Finally, the shoe is on the other foot, as a generational shift takes place. Instead of me taking time to teach my daughter, she is assuming the role of teacher.

 

Steve Latham

 

It’s a reversal of Rebecca Solnit’s ironic essay, “Men explain things to me”, exposing men’s practice of ‘mansplaining’.

Instead, my daughter is helping me understand the changing politics of third-wave feminism. I am firmly in the learning seat.

Over Christmas, she gave a present of “Your silence will not protect you”, a set of essays by Audre Lorde, queer African-American thinker.

In addition, she lent me some short stories dedicated to the author, Octavia Butler, “Octavia’s children”, a collection of ‘visionary fiction’, published by the anarchist AK Press.

I realised recently, that I am not keeping pace with social and political developments. I had always prided myself on understanding the latest trends. Now I barely comprehend what is happening.

These include – new musical genres, like grime and Afro-beat; the return of unrestrained primitive capitalist exploitation; and the rise of social media.

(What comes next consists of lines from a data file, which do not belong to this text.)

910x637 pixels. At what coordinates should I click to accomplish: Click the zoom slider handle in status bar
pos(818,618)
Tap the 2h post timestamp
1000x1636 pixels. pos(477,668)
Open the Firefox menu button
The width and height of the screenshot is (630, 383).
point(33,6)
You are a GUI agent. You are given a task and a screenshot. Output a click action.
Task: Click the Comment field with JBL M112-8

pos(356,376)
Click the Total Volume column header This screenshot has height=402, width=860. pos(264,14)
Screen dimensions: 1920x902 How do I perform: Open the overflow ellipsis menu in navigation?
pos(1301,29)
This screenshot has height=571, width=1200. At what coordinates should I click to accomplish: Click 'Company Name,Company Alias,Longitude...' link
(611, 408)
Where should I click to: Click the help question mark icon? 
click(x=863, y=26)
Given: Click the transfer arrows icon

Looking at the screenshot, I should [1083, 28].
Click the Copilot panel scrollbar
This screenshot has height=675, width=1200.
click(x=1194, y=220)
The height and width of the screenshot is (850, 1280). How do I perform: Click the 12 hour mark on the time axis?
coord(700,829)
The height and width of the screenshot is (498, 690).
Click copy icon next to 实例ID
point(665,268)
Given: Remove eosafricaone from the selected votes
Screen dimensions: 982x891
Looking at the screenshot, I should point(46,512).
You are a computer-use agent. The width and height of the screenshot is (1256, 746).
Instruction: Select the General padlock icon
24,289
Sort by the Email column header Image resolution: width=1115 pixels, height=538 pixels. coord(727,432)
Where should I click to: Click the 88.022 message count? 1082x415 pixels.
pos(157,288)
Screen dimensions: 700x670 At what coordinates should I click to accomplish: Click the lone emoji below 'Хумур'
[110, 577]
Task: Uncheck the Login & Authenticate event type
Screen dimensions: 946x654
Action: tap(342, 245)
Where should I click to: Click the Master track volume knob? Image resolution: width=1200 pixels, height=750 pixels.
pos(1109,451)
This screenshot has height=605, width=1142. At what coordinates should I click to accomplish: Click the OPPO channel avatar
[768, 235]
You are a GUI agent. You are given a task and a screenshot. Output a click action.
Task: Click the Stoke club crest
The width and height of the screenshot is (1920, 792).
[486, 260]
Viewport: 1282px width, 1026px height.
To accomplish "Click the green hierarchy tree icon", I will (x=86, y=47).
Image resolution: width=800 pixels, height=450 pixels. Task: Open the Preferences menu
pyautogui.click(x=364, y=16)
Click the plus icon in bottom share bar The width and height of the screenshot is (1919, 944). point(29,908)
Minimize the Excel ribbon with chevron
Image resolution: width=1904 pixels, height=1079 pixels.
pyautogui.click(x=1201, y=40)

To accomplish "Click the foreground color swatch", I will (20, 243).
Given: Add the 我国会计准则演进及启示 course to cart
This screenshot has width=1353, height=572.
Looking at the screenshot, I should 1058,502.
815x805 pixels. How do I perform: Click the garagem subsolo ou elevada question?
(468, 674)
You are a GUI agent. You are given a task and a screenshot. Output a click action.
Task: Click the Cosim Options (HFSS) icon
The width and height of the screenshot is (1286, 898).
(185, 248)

But chiefly the changing landscape of sexuality and gender politics. For the first time, I feel out of touch, while my daughter is in the vanguard. I am proud of her, but feeling somewhat left behind.

In the past, wisdom lay with the tribal elders – not that I took much notice when I was young, in my own radical activism, and I thought knew everything.

But today, as the world spirals forwards into accelerating change, the insights of us “oldies” simply do not fit the new realities.

Rather, it is the young themselves, who live this altered state, who are best placed to interpret it. They see with new eyes what has never been seen before.

We do not necessarily need to agree with what we hear. After all, not all change is good change. But we do need to appreciate what we’re hearing, and attend to their fresh understandings.

What is required is listening. Only through humility, remaining quiet and paying attention, can I ever begin to comprehend.

Of course, from my daughter’s perspective, I clearly do not listen enough. There is a long way to go in my belated conscientisation. But the desire is there.

However, there is a danger of my adopting an arrogant patronising stance, in merely pretending to pay attention.

So I have to avoid seeing her merely as a means of educating me, putting yet gain my own needs above hers, as if she is simply an adjunct to my male ego. She has her own journey and agenda; and I must remember to not also fall into the trap of Solnit’s ‘mansplaining’, condescendingly attempting to ‘clarify’ her ideas.

Nevertheless, if I want to learn, I do need to listen, adopting a genuine posture of receptiveness. That’s why this column focusses on my own responses, my need to change.

I do not assume I can explain the new feminism, let alone my daughter’s position. I can only chart my own tardy appreciation.